One of the things people try to do at WPC is give each other an opportunity to be accountable. My next steps: to do some reading of the books I've linked here. I'll post summary comments as I go. I'm also going to talk with Diggett about sharing some of the information from the Saturday institute on racial justice and climate change with my TCFM Meeting. This brings together work that different groups and individuals are doing in the Meeting, and making these connections may be helpful.

I am also committing to follow up with a young woman who was one of the FGC organizers, Sonali, who had been part of the Quaker Voluntary Service to talk more with her about that program, which might be something we can bring to the area.

I'm not sure what next steps make sense to share information with my colleagues in CEHD Student Services - I'll talk this over with Diane and Hans. One good idea might be to do a book club and pick a book in common from among the many that were referenced over the conference - maybe Memoir of a Race Traitor would appeal to others as well as myself.

Stay tuned!

Second day of WPC16

This post covers Friday, which opened with an energetic presentation by Chris Crass, who told his own story of becoming a social justice activist, starting with his high school and community college years in Orange County. His story and his critique were encouraging and hopeful, and at the end, he was joined by a group of young people (Lost Voices) from Ferguson to speak and lead us in some of the chants they had led from the streets there.

Chris described being inspired by many past leaders, especially by courageous women, and he has very consciously worked to become feminist in his work as well as anti-racist and anti-oppression in all he does. He showed us this picture of Anne Braden (Louisville antiracist activist) and Ella Baker leaving the Highlander Center, perhaps in the 1950s. He described them as striding out to do their work after the reflective time at Highlander, while still in dialogue. It's a great image of alliance and community providing the strength for these two women's life-long work.

» Supplied data
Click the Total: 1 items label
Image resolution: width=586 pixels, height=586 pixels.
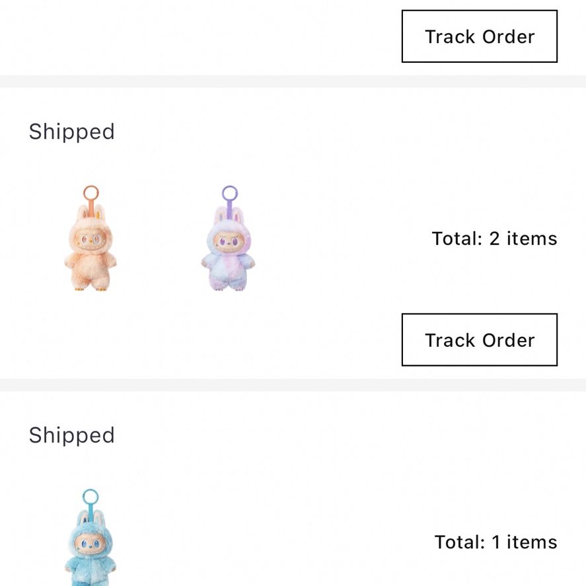(x=496, y=542)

» Directive
Write the next part of the blog post about WPC16, picking up after its final sentence. The data comes from a separate source.

» Exercise output
Another feminist scholar/activist who has inspired Chris is bell hooks - I didn't write down the specific book he cited, but I know her work is about working both with heart and critical consciousness. (I have been particularly attracted to her use of mindfulness as a key component of activism. She has written about how important it was for her to meet Thich Nhat Hahn in her early career; this dialogue with Pema Chodron something I enjoyed reading: "Cultivating Openness When Things Fall Apart.")

Chris suggests that we use a positive approach: focus on what we can do, rather than what we oppose. He said it is important to take steps that are right for where we are in our development, and learn from the experience, in doing social justice work. An insight from late in his presentation was about the need to create a counter-weight to the "gravitational pull" toward white supremacy/racism, by creating social supports that provide a pull toward liberation. That means that we need to build community.

I took a break for a bit to buy his book (Toward Collective Liberation) and sit by myself in the Quaker space until lunch, then participated in an action planning session with fellow Quakes from all over the country.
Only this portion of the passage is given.